Gilles Lapouge : Lorsqu’un écrivain révèle les autres

Né en 1923, Gilles Lapouge est une des plus grandes plumes contemporaines couronnée de grands prix littéraires. Son dernier opus est une déclaration d’amour à ceux et celles qui l’ont accompagné toute sa vie : les écrivains.
Rien n’est plus délicieux qu’un auteur qui se repenche sur les lectures qui l’ont marqué, formé et qui nous en livre des pépites de réflexion et d’humour. A la fois discret et présent, Français et Brésilien, homme et animal - un de ses grands ouvrages s’intitule L’âne et l’abeille -, Gilles Lapouge est un géographe de la littérature, il explore tous les sujets, l’érotisme, les révolutions, la peinture. Et nul doute que s’il est devenu cet auteur si riche c’est parce qu’il a beaucoup relu, revenant parfois sur ses premières impressions de lectures. Je comprends à présent que Marguerite Duras fut une des plus belles voix de son siècle et que le style absent de Simenon est un grand style. Il faut parfois le passage du temps pour percevoir ce qui nous avait échappé.

◆ OBJECTIF DE L'EXERCICE
Pouvez-vous recopier mot pour mot l'intégralité de l'extrait ci-dessus consacré à Gilles Lapouge ?

◆ MATÉRIEL FOURNI
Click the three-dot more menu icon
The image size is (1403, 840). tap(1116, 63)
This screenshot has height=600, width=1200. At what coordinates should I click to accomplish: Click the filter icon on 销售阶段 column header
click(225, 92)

◆ SOLUTION PROPOSÉE
Gilles Lapouge : Lorsqu’un écrivain révèle les autres

Né en 1923, Gilles Lapouge est une des plus grandes plumes contemporaines couronnée de grands prix littéraires. Son dernier opus est une déclaration d’amour à ceux et celles qui l’ont accompagné toute sa vie : les écrivains.
Rien n’est plus délicieux qu’un auteur qui se repenche sur les lectures qui l’ont marqué, formé et qui nous en livre des pépites de réflexion et d’humour. A la fois discret et présent, Français et Brésilien, homme et animal - un de ses grands ouvrages s’intitule L’âne et l’abeille -, Gilles Lapouge est un géographe de la littérature, il explore tous les sujets, l’érotisme, les révolutions, la peinture. Et nul doute que s’il est devenu cet auteur si riche c’est parce qu’il a beaucoup relu, revenant parfois sur ses premières impressions de lectures. Je comprends à présent que Marguerite Duras fut une des plus belles voix de son siècle et que le style absent de Simenon est un grand style. Il faut parfois le passage du temps pour percevoir ce qui nous avait échappé.